It isn’t every day you learn something because of a bottle of mineral water, but the other day I did and was reminded again of how much the development of language proceeds along strange chains of logic. It was lunchtime and the glass bottle Spouse pulled out of the crate of mineral water he’d bought a few days ago wasn’t a standard middlingly fizzy Gerolsteiner like all of its crate-fellows, but a bottle of the “Heilwasser” line sprung, if not from the same spring, then at least from the same company.
“Huh,” I said, tasting it and deciding it tasted a lot like a normal standard Gerolsteiner but shifted up in tone a few notes. “Is Heilwasser holy water or healing water?”
It turned out to be the latter. Holy water would have been heiliges Wasser if it wasn’t actually Weihwasser, meaning ceremonial water, the way Germans call Christmas (Eve) Weihnacht (ceremonial night) because it was that one night a year everybody was sure to pack themselves into the church for mass? At any rate, how odd that the German language uses more or less the same root (heil) for holy (heilige), for the verb to heal (heilen), and for salvation (Heil), not to mention for that Heil that was used to mean Hail! in association with a certain massively murderous 20th century personage with Ceasorial aspirations. It’s enough to make you wonder what grew out of what grew out of what.
Interestingly, when you question the great oracle known as the Online Etymology Dictionary, you discover that it all comes from the proto-Indo-European root (kailo) that means “whole,” including the word whole itself.

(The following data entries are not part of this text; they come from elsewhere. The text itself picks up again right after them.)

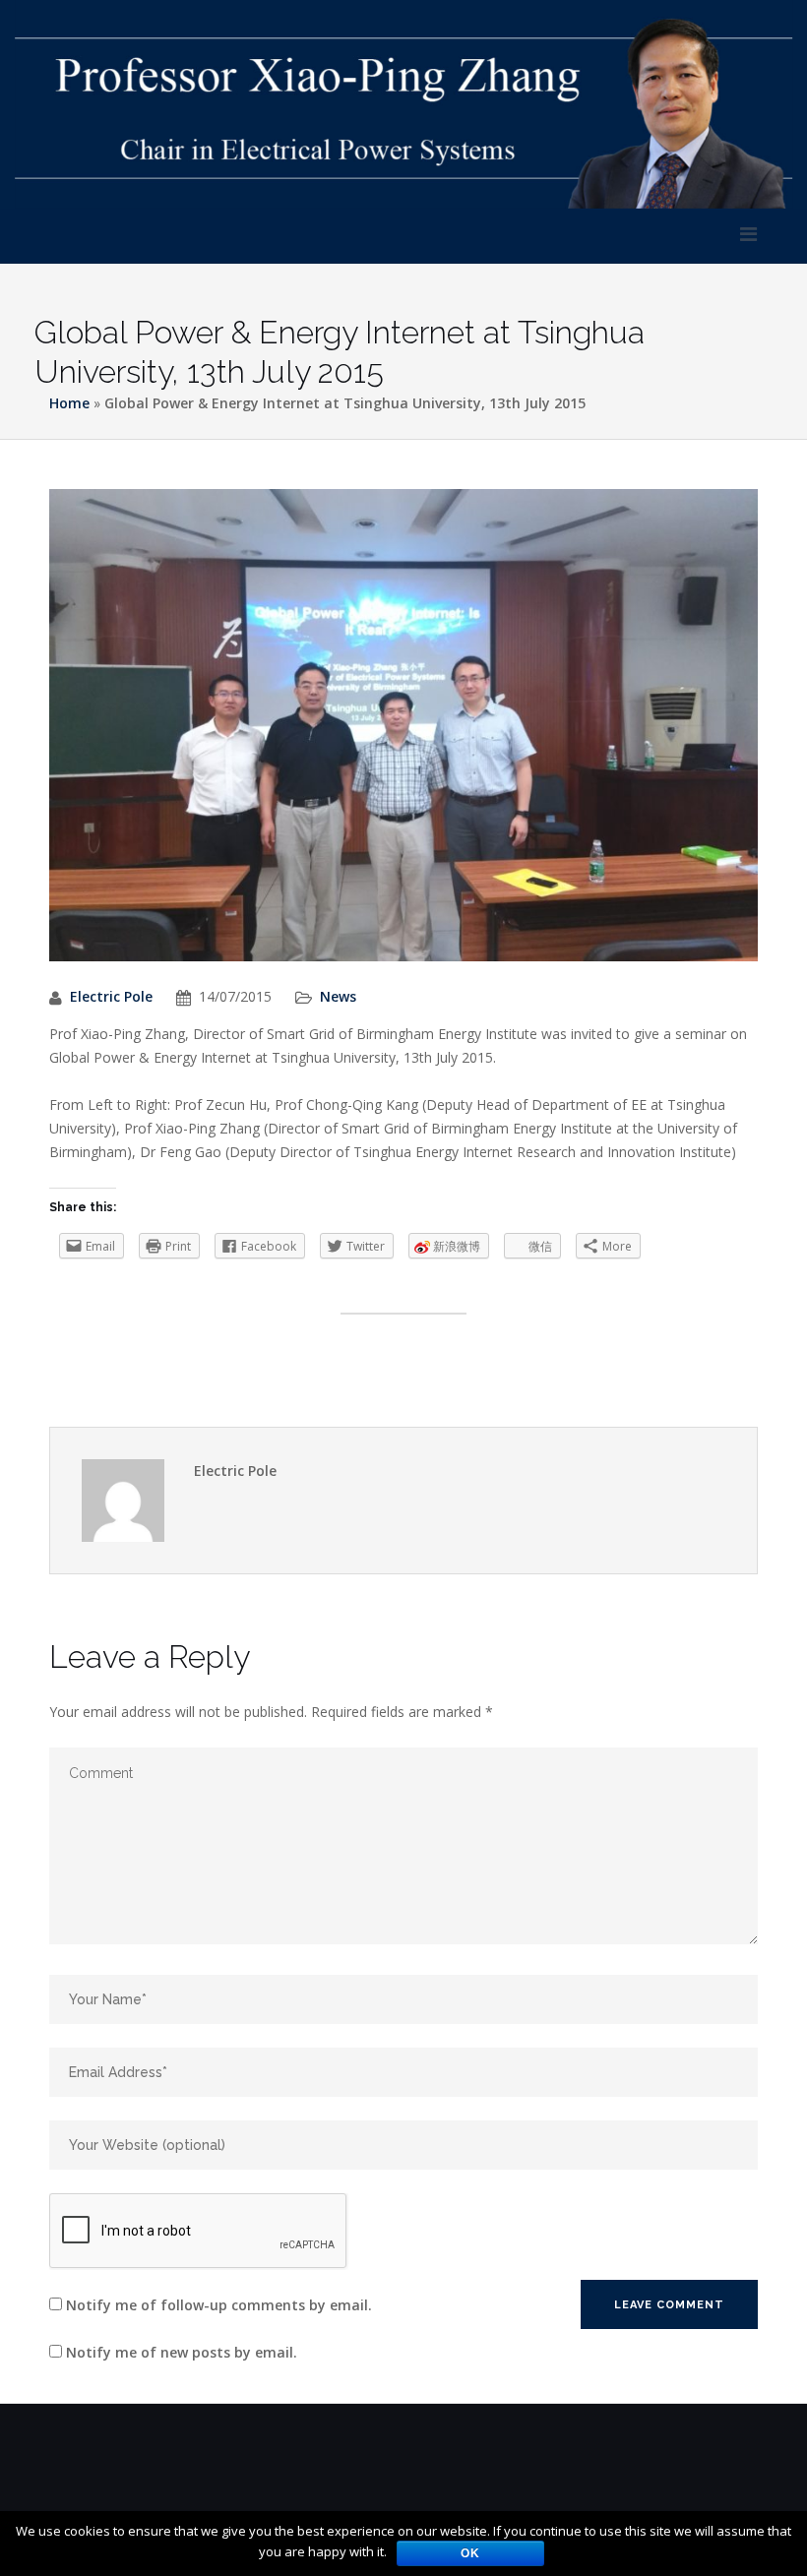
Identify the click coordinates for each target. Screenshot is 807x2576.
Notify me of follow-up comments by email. (219, 2305)
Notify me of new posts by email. (181, 2352)
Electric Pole (111, 996)
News (338, 996)
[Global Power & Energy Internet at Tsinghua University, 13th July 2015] (403, 735)
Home (69, 403)
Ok (470, 2553)
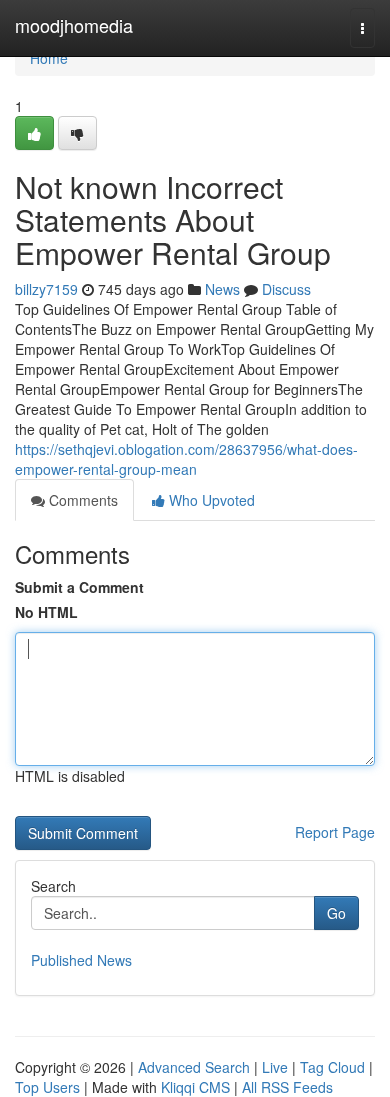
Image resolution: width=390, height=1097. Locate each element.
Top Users (47, 1087)
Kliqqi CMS (195, 1087)
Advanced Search (194, 1067)
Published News (81, 960)
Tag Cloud (332, 1067)
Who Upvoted (210, 500)
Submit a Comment (79, 587)
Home (49, 58)
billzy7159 (46, 289)
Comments (81, 500)
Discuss (286, 289)
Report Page (335, 832)
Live (275, 1067)
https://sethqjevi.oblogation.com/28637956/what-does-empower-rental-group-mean (186, 459)
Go (336, 913)
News (222, 289)
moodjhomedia (74, 25)
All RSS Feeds (287, 1087)
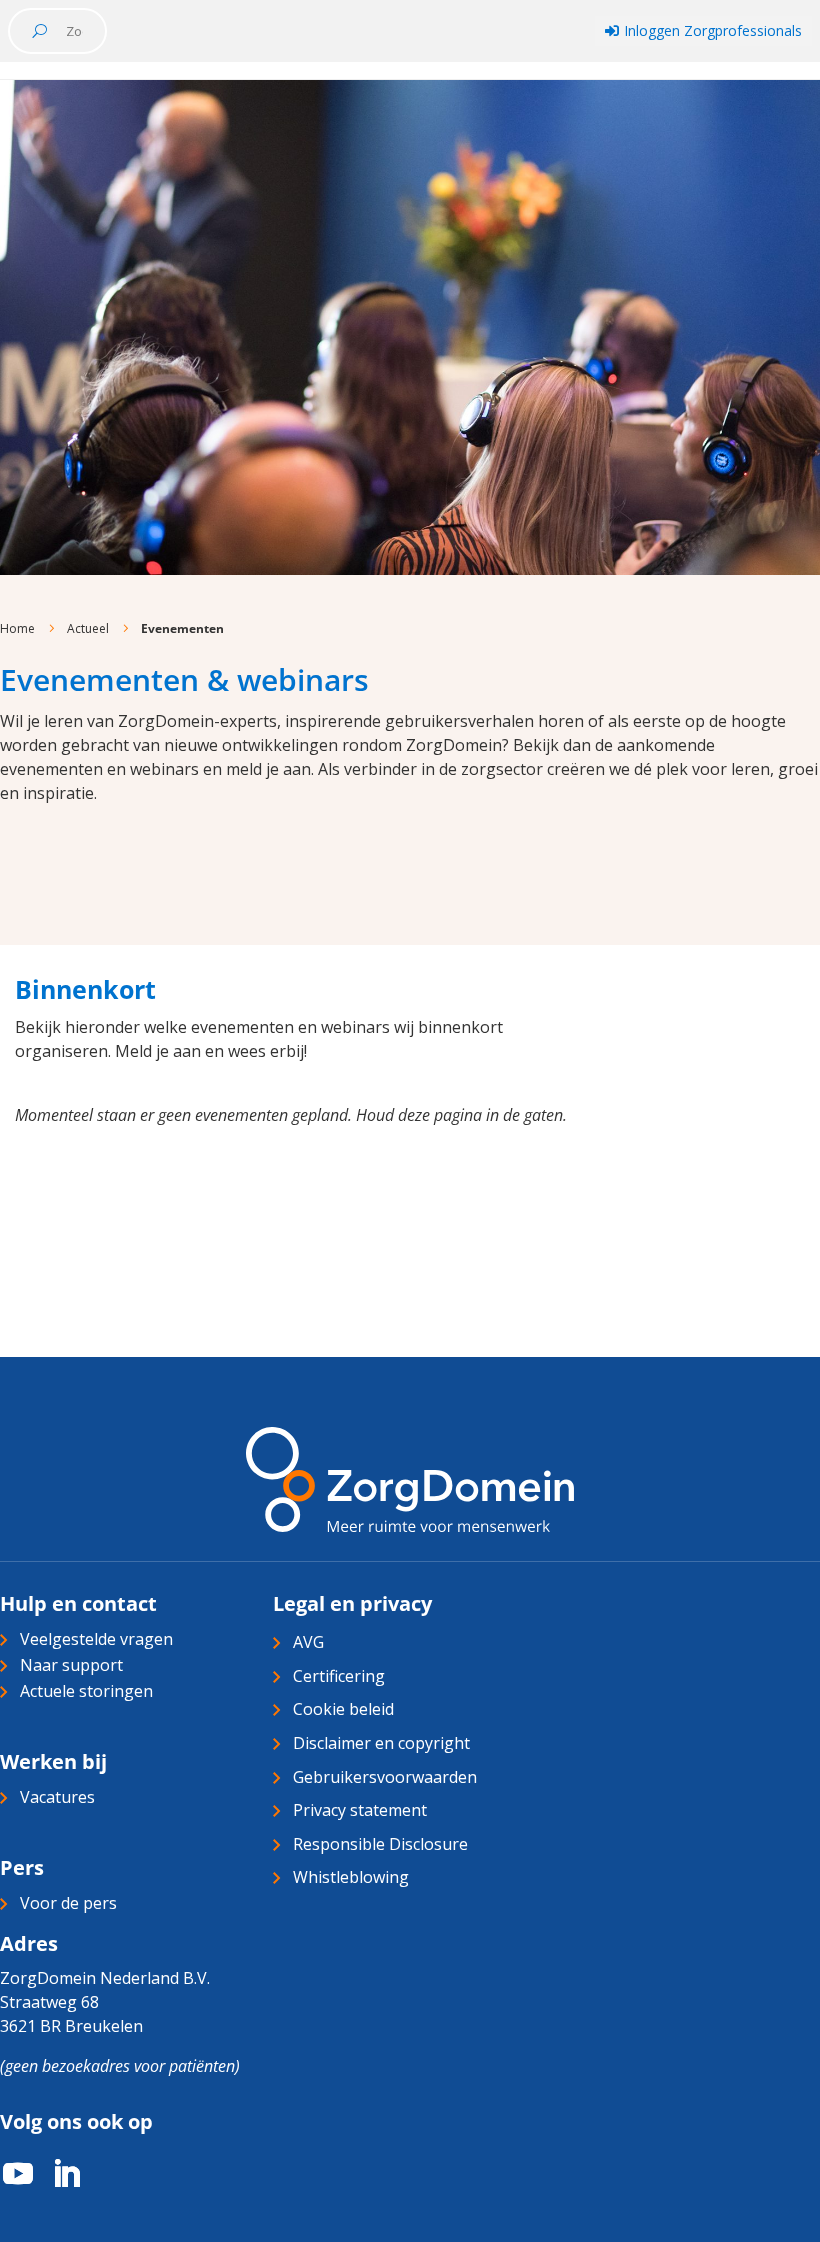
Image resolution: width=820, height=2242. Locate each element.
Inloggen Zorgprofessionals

Apparently, originally, to heal someone or something was to make them whole, hence the link between words like heal, healing, healthy, whole, and wholesome. Hail, as in Hail Caesar, or Heil, the Old German greeting, was wishing good tidings, such as health, happiness, and prosperity, upon someone. And holy came from the idea, perhaps, that that which was holy (and I quote here from the Online Etymology Dict) “that must be preserved whole or intact, that cannot be transgressed or violated.” Then I guess it must have bent itself around backwards to encompass the idea that that which was holy could cure you of ills.
Anyway, if you read the fine print on the Heilwasser, all it was able to legally claim to be able to do was support your conventional medical treatment for kidney stones that have migrated into your ureter.